The songs are packed with words that spill anger, fondness, wisdom, sadness and horror. All the lyrics are on the website. But don't read them. Listen. Listen hard. Let them pile up song by song. Don't fidget. Keep listening. Notice, for example "There Won't Always Be An England", a song that talks its way through a bleakly (but gently) contemporary version of Lenin's suggestion that sometimes a man's rigid thinking might need to be introduced to the pavement.
I won't mention "Nostalgic For…" If you can stick the full 7 minutes 13 you might need to pause and go for a walk before proceeding. It's the best track I've heard this year. Breathtaking. But you have to give it time. Don't go there first. Let Kroyd's (Paul Ackroyd) voice settle into you hearing.

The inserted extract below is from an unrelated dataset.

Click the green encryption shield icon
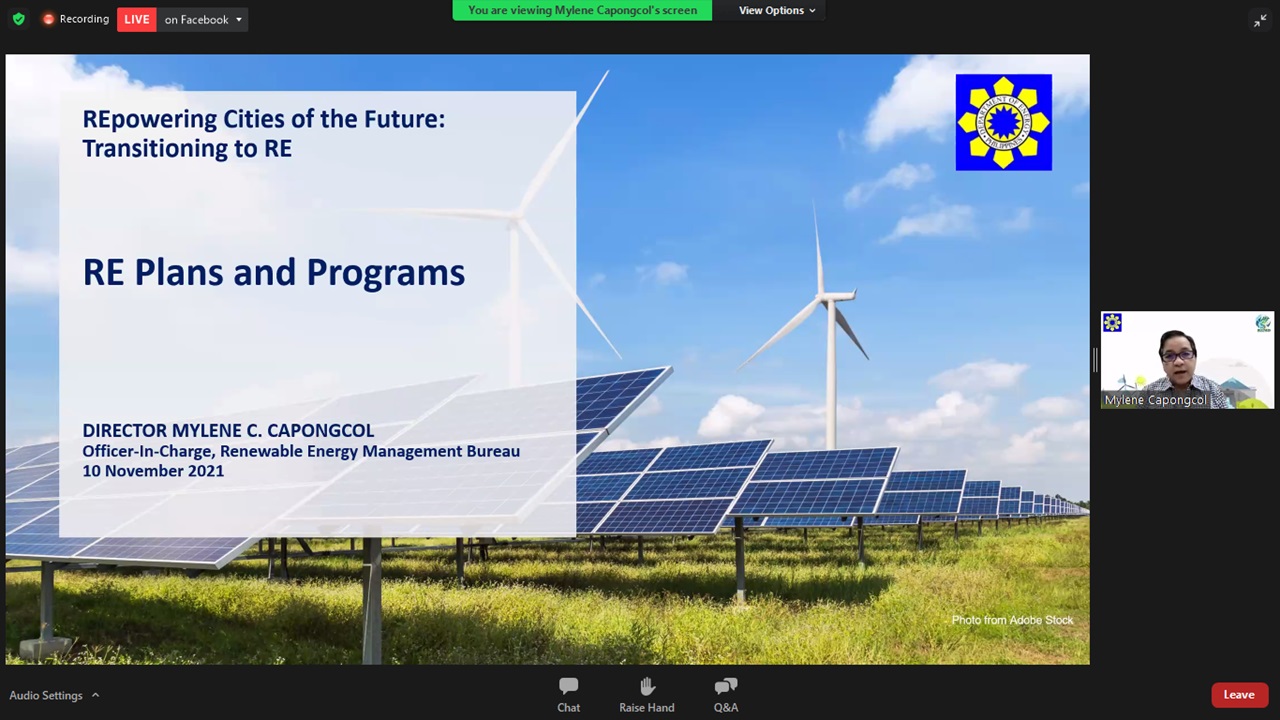The width and height of the screenshot is (1280, 720). pyautogui.click(x=18, y=19)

Listen as slowly as you can through tracks 1-4. Don't read yet. Make sure you know what he's on about through his voice. Get to know his style. Lean hard into the wind of desperate anti-climax as it crescendos. "Don't ever go back" he finishes. And you suddenly notice, in the silence, that the track has been screaming all kinds of weird noises at you and that this is not a "standard four piece" at all. Not one bit.
The relative lightness of "Wonder St" that follows lets you draw breath. And then you can move onto something warmer and more open "Escape From New Yorkshire" is a literary excursion into emergence from working class childhood in West Yorkshire. Sort of "Kes", but with "all these repercussions" instead of the evil brother.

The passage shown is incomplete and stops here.